Direction
Collect every line below that contains the word "Toggle". Case counts.

----- Data excerpts -----

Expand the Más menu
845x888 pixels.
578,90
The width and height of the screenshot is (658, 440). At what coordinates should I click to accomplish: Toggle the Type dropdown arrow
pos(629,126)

-----

Exercise answer
The width and height of the screenshot is (658, 440). At what coordinates should I click to accomplish: Toggle the Type dropdown arrow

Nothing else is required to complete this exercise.